# Qwen3-VL-30B-A3B-Instruct-FP8: Aggregated Embedding Cache On vs Off Comparison
This recipe demonstrates the performance difference when embedding cache is enabled for multi-modal payloads. It includes guidance on creating an artificial dataset with user-defined image re-use, and production-ready deployments for `Qwen/Qwen3-VL-30B-A3B-Instruct-FP8`.
**Enabling embedding cache on `Qwen3-VL-30B-A3B-Instruct-FP8` shows an average improvement of +16% throughput, -28% TTFT, and -13% request latency on a single aggregated replica of GB200 using the vLLM backend**
## Pre-requisites
To reproduce the results in the table, the following is required:
1.**Dynamo Platform installed** - See [Kubernetes Deployment Guide](../../docs/kubernetes/README.md)
2.**GB200**
3.**HuggingFace token** configured:
```bash
export NAMESPACE=your-namespace
kubectl create secret generic hf-token-secret \
--from-literal=HF_TOKEN="your-token"\
-n${NAMESPACE}
```
## Dataset Generation
`data-gen/generate-datasets-job.yaml` creates a dataset of synthetic text + image data with 80% image overlap. The script does this by manipulating the "total slots" and "image pool".
Total number of slots is calculated as `num_requests*images/request`, representing how many total images the benchmark will iterate through. The image pool is how many images the benchmark can choose from to attach to a request.
The `data-gen/generate-datasets-job.yaml` script creates a dataset of 1000 requests, 1 image per request, and an image pool of 200. Each request will pick an image from this pool without replacement, and loop back through the image pool after it has been exhausted. Thus, the first 200 out of 1000 requests will contain unique images, while the remaining 800 out of 1000 requests will have been seen already by the inference engine. Refer to jsonl [documentation](https://github.com/ai-dynamo/dynamo/tree/main/benchmarks/multimodal/jsonl) for more details on data generation.
Each dataset is hardcoded to have 400 tokens of user-input text.
1. Exact cache hit rates cannot be explicitly controlled via dataset due to potential LRU embedding cache eviction policies; however, decreasing the image pool relative to the number of requests allows for proportionally higher probabilities of seeing duplicate images and cache hits. Increasing the embedding cache capacity also allows for higher cache hit rate because it will evict less.

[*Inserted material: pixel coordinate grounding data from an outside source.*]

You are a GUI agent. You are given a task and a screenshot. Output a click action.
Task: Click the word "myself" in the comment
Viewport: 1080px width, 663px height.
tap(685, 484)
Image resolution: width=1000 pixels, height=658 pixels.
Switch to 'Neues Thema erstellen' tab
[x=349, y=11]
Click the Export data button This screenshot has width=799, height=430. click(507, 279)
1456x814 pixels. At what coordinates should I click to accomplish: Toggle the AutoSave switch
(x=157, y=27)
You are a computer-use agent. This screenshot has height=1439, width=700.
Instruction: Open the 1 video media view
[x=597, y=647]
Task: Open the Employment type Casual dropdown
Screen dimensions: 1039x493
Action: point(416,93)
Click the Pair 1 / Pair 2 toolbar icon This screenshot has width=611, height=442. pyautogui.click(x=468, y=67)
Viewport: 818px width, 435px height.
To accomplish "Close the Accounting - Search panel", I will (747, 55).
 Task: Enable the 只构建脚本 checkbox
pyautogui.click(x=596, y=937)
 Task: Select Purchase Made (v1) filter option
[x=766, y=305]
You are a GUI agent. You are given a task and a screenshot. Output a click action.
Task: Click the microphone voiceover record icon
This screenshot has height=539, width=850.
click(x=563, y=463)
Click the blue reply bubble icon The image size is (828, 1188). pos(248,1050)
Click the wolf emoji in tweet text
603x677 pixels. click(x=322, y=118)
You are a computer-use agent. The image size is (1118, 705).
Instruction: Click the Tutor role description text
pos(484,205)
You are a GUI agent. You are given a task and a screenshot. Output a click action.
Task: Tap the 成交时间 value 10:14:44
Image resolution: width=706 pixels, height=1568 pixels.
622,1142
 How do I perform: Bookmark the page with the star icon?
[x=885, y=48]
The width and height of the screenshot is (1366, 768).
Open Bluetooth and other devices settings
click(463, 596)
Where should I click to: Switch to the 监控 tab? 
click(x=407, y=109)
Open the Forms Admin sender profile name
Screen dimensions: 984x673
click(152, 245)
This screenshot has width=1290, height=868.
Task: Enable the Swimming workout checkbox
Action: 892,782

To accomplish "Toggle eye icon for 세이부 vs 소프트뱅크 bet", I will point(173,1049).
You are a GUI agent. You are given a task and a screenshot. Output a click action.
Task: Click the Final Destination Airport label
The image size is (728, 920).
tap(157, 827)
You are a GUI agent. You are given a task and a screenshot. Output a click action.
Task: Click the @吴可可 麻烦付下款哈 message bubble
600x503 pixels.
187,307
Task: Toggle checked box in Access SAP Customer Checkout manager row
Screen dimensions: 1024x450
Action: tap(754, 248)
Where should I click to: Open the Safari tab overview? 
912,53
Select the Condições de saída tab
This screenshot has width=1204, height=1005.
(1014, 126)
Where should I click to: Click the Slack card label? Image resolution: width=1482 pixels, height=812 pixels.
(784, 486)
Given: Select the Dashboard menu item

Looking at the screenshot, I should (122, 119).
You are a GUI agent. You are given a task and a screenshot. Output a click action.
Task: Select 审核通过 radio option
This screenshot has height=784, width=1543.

**2. Agg embedding cache requires `ec_both` ECConnector role in vLLM, but that functionality was merged post 1.0.0 release. The worker startup in `vllm/agg-embedding-cache/deploy.yaml` applies the required upstream vLLM patches inline at runtime. See [multimodal-vllm.md](https://github.com/ai-dynamo/dynamo/blob/main/docs/features/multimodal/multimodal-vllm.md#embedding-cache) for more details.**
3. Replace placeholders in `*.yaml` before running:
-`storageClassName: "your-storage-class-name"` in `model-cache/model-cache.yaml`
-`image: <your-dynamo-image>` in all `vllm/*/deploy.yaml` files
-`NAMESPACE=your-namespace` and `HF_TOKEN="your-token"` in the setup commands
## Directory setup
This recipe has three top-level components: `model-cache/` for PVC/model prep, `data-gen/` for dataset creation, and `vllm/agg-embedding-cache/` for deployment and benchmarking with [AIPerf](https://github.com/ai-dynamo/aiperf).
```text
qwen3-vl-30b/
├── data-gen/
│ └── generate-datasets-job.yaml
├── model-cache/
│ ├── model-cache.yaml
│ └── model-download.yaml
└── vllm/
└── agg-embedding-cache/
├── deploy.yaml
├── perf.yaml
└── run-benchmark.sh
```
The `deploy.yaml` script has `DYN_MULTIMODAL_EMBEDDING_CACHE_GB=10` by default, which represents an embedding cache **on** configuration. To toggle it off, set the env variable to 0.
Similarly, each `perf.yaml` exposes a `CACHE_MODE` env variable to control where AIPerf dumps its results. Set it to either `cache_on` or `cache_off` depending on your deployment.
Optional: to run cache OFF, change `DYN_MULTIMODAL_EMBEDDING_CACHE_GB` to `0` in `vllm/agg-embedding-cache/deploy.yaml` and set `CACHE_MODE=cache_off` in `vllm/agg-embedding-cache/perf.yaml` before applying.